§ **AIM OF THE EXERCISE**
Retype the lines below word for word, leaving out the pictures.

§ **Entries on target coordinates**
— START —
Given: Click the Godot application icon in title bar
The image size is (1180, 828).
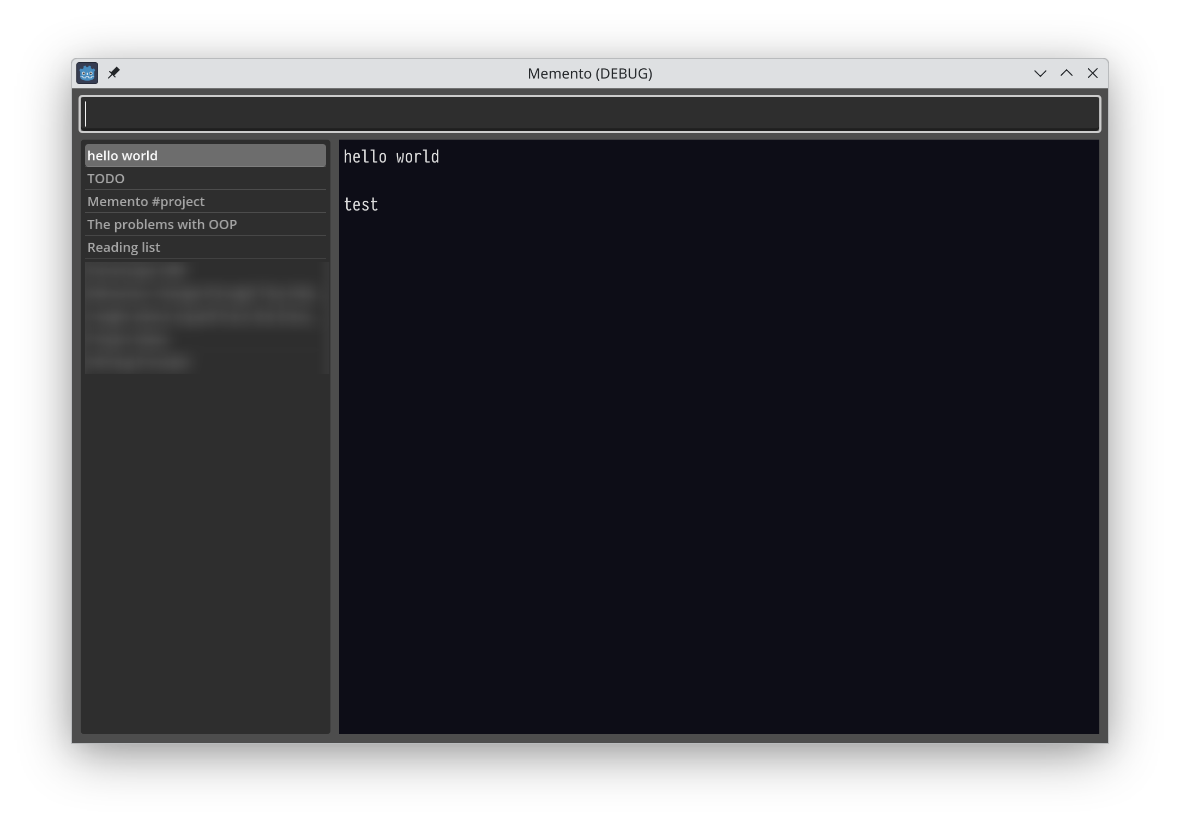Looking at the screenshot, I should pyautogui.click(x=87, y=73).
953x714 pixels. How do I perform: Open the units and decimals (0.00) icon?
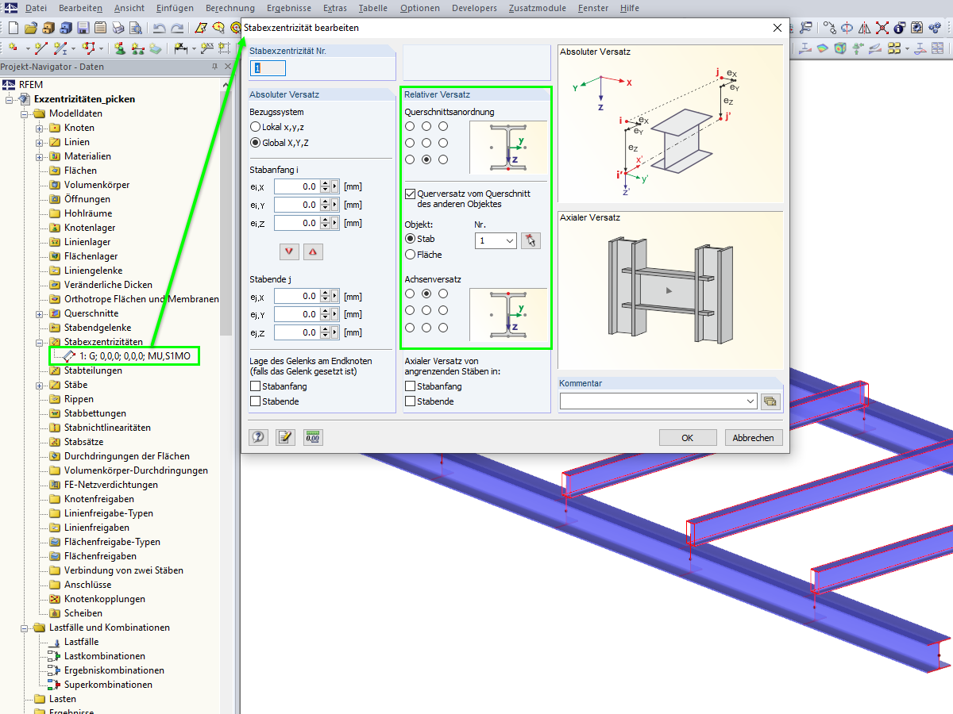click(x=313, y=437)
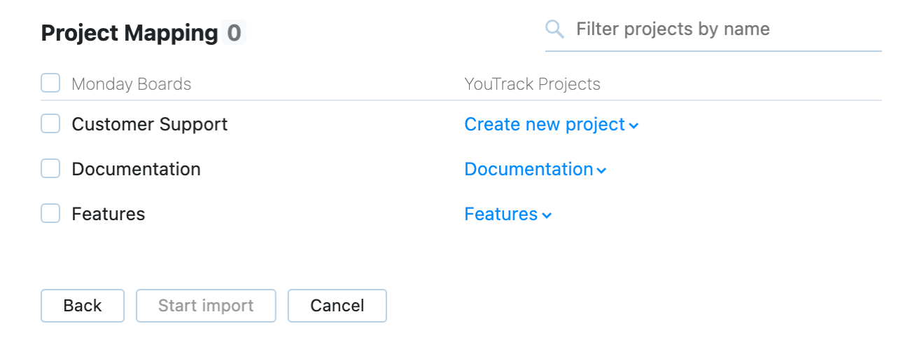Click the Documentation board name label
The width and height of the screenshot is (924, 345).
pos(137,170)
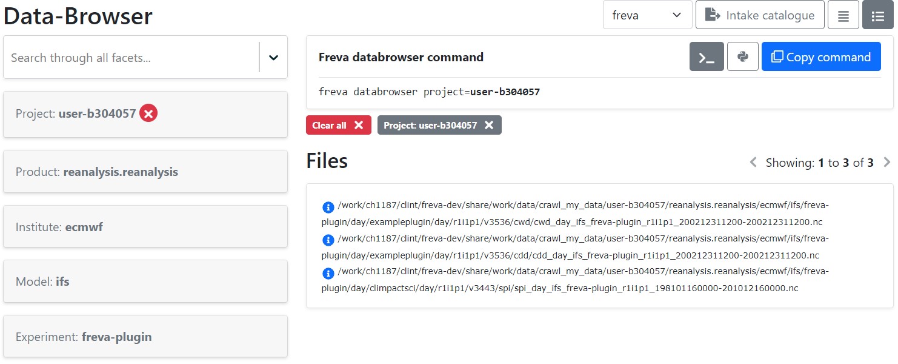Open the freva project selection dropdown
The image size is (898, 364).
click(647, 15)
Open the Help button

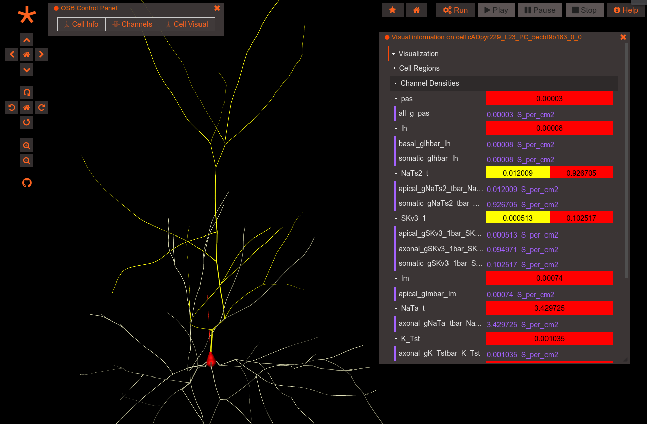tap(626, 10)
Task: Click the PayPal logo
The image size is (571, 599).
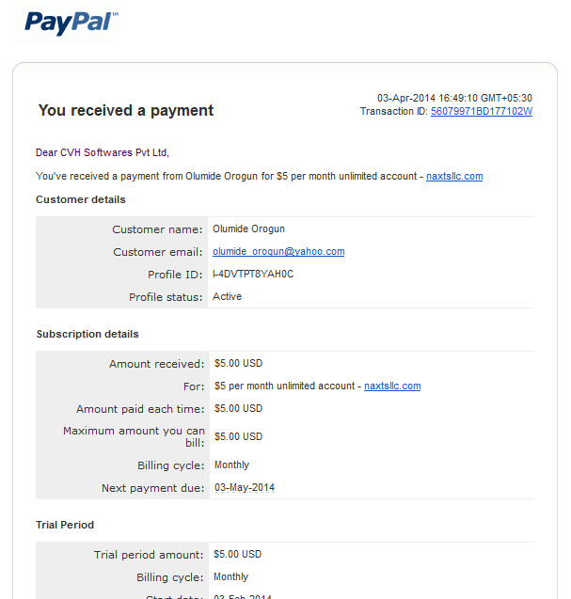Action: tap(71, 23)
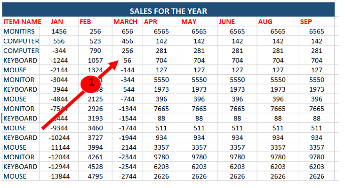Select the SALES FOR THE YEAR title cell
The image size is (345, 188).
point(168,9)
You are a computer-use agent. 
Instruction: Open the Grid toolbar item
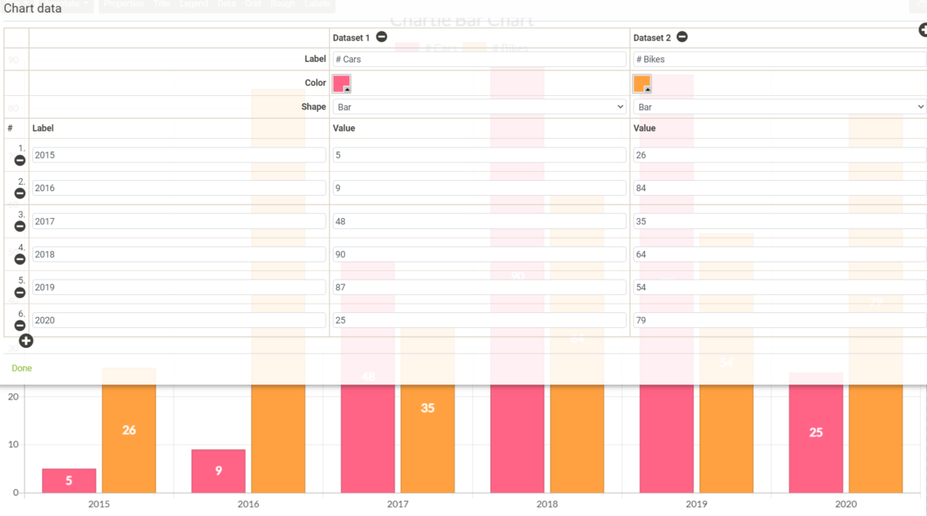click(x=253, y=4)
— END —
§ **RESPONSE**
Given: Click the Godot application icon in title bar
The image size is (1180, 828).
Looking at the screenshot, I should pyautogui.click(x=87, y=73).
953x714 pixels. How do I perform: Open the units and decimals (0.00) icon?
click(x=313, y=437)
Click the Documentation board name label
The width and height of the screenshot is (924, 345).
pos(137,170)
Open the freva project selection dropdown
The image size is (898, 364).
click(647, 15)
Open the Help button

tap(626, 10)
Task: Click the PayPal logo
The image size is (571, 599).
Action: tap(71, 23)
Select the SALES FOR THE YEAR title cell
The image size is (345, 188).
point(168,9)
You are a computer-use agent. 
Instruction: Open the Grid toolbar item
click(x=253, y=4)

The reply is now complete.